Vogel-Polsky herself was brought up in Belgium as the child of migrants from Russia. She went to school in Brussels, and during the war she lived hidden away in a convent. She developed an interest in the law, and after the war began her studies.

“Social rights became a particular interest of hers, and she had a clear women’s perspective,” Loth points out.

In the sixties, Vogel-Polsky worked full time as a lawyer. Much happened that would be important for the law at that time: The EU’s institutions were growing – as was the fight for women’s rights.

“Through the women’s movement, Vogel-Polsky came into contact with women who had experienced discrimination in the workplace. One of these was Gabrielle Defrenne.”

The women’s movement saw an opportunity in the European Court of Justice

There was no easy path to victory for Defrenne and Vogel-Polsky.

“They made several attempts. The first time around, the directive on equal treatment had not been introduced, so they concentrated on Defrenne’s lost future earnings.”

But equal pay was a sensitive area.

“When we talk about women’s rights, we’re talking about half the population. Opening up to change could have enormous consequences, both for a country’s economy and wider society.”

They were not successful in demanding equal pay in the form of an equal pension for Defrenne. But they had more success when they tried again in 1976.

“By this point, equal treatment had been introduced through a new directive, something that had to be implemented by member states. And so, they presented the case from the point of view of discrimination instead, and the Court accepted Defrenne’s case.”

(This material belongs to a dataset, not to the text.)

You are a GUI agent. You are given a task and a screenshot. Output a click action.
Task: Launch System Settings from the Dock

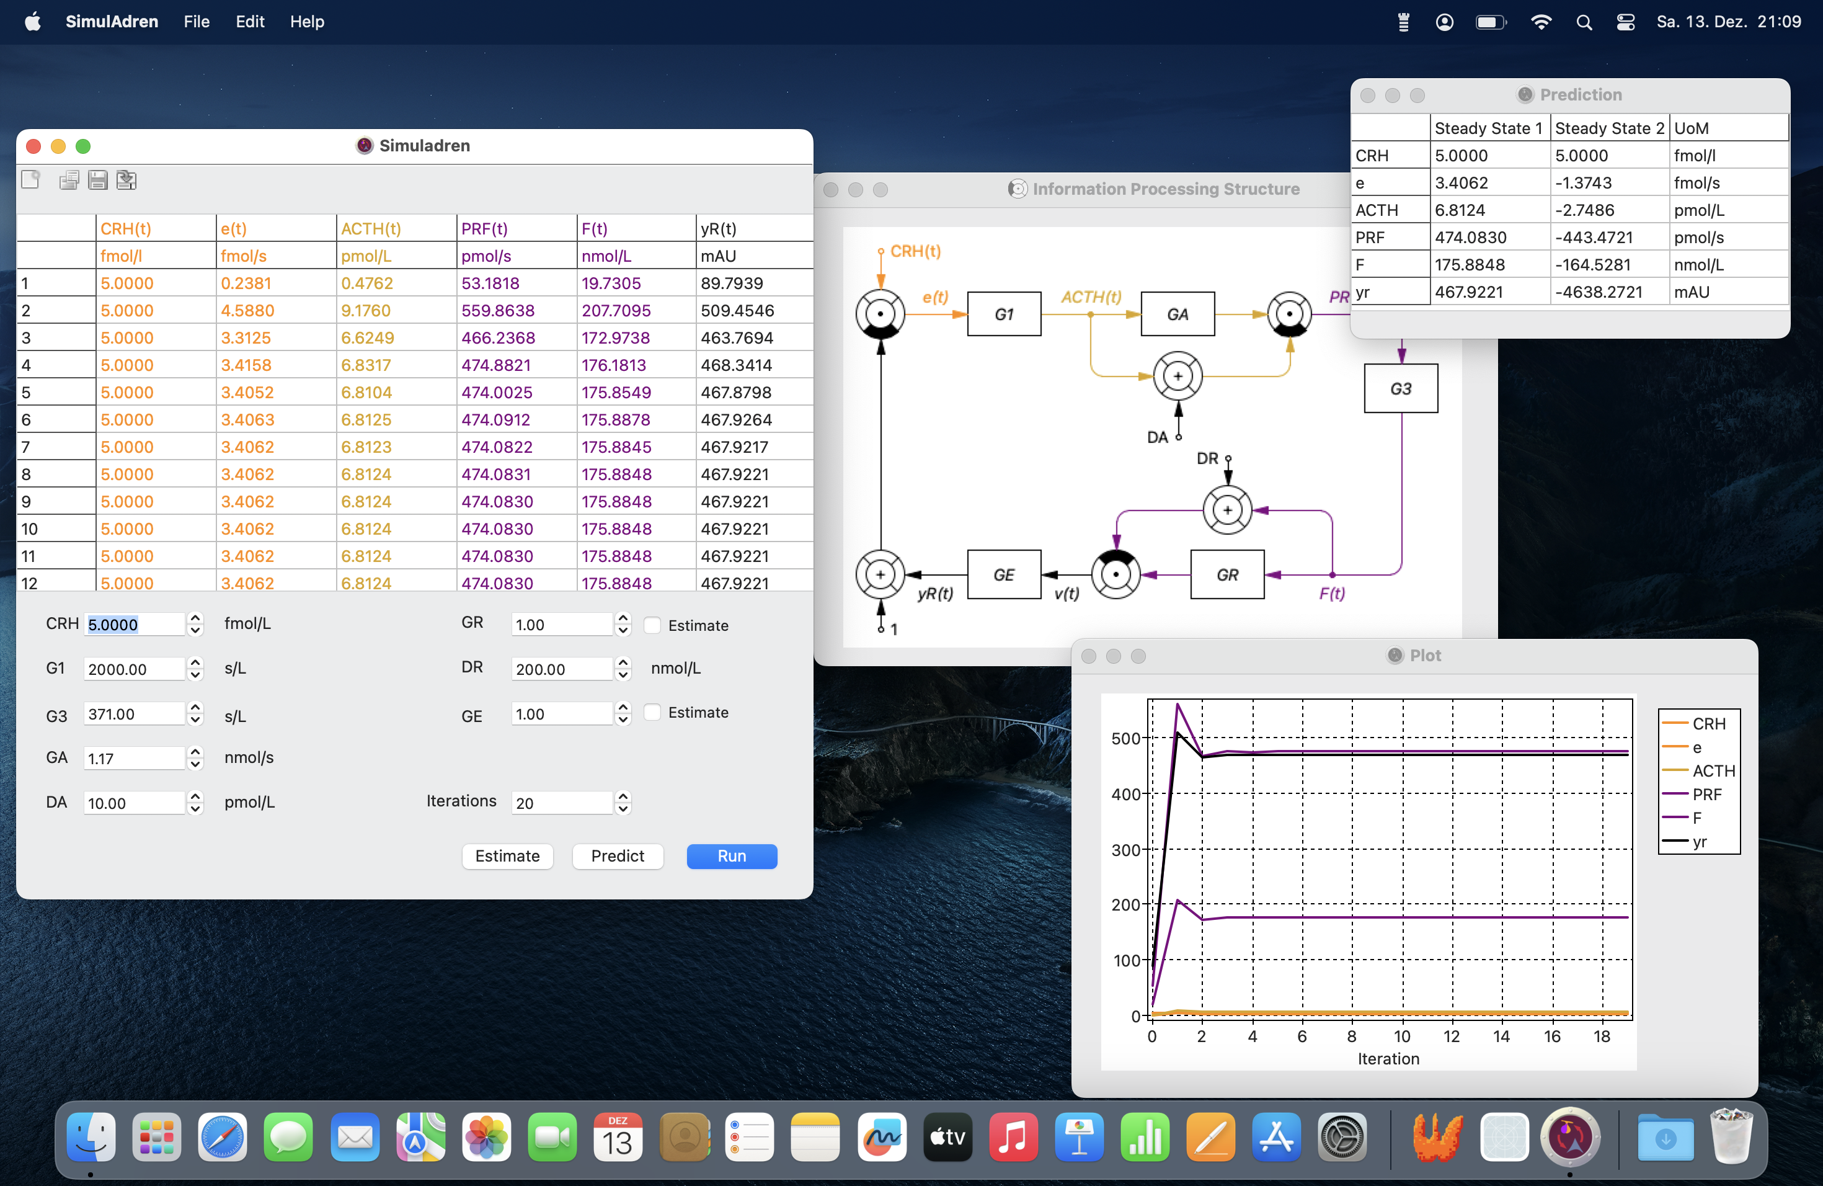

Individual cases change the law and society

In order for laws and directives formulated by the EU to carry weight, they have to be tested in court. As soon as you have a judgement you can refer to, it can be an precedent that future cases must follow.

“Defrenne’s case was a wake-up call for lawyers. It wasn’t as if everyone now started ensuring equal pay and treatment, but the case showed that member states had to start thinking about this issue.”

It was also an inspiration for lawyers.

“This is what Vogel-Polsky wanted: to remind member states that they had to implement the new laws. The case showed that you could actually make something happen.”

Today, European law is far more developed.

“Back then, it was about trying things out and seeing what you could do. Today it’s much more professionalised, and there are countless cases to build on.”

EU membership commits national social policy

Because the EU has opened the door to the free movement of labour between countries with different levels of pay and rules regulating work, many have viewed European integration as a cause of worsening labour rights and social dumping. Through her research, Loth has seen that the EU has gained a bad reputation.

“It’s obviously a capitalist system with a market that permits this free movement. But the EU doesn’t have a social security system, it’s up to member states, which all have different rules.”

She hopes to increase understanding of how complex the integration process really is.

“Some actors have managed to improve social rights and to counter discrimination. And some of these individual cases have had positive effects at the political level. They remind politicians that the European Union exists, and that to be a part of it means that you actually have to make changes at the national level.”

About the research

Mala Loth is a historian at the University of Oslo. In her doctoral thesis Last Stop Luxembourg. Lawyerʾs Dynamism and the European Court of Justiceʾs Contribution to Social Equity, c. 1970-1990, she follows several lawyers and their clients’ cases in the European Court of Justice, and investigates their role in developing European law in the field of labour and welfare.

In autumn 2022, Loth will receive H.M. the King’s Gold Medal for her thesis. The prize is awarded to an outstanding, younger researcher for scientific work judged at UiO. The work must be recognised as an effective contribution to the field’s research literature.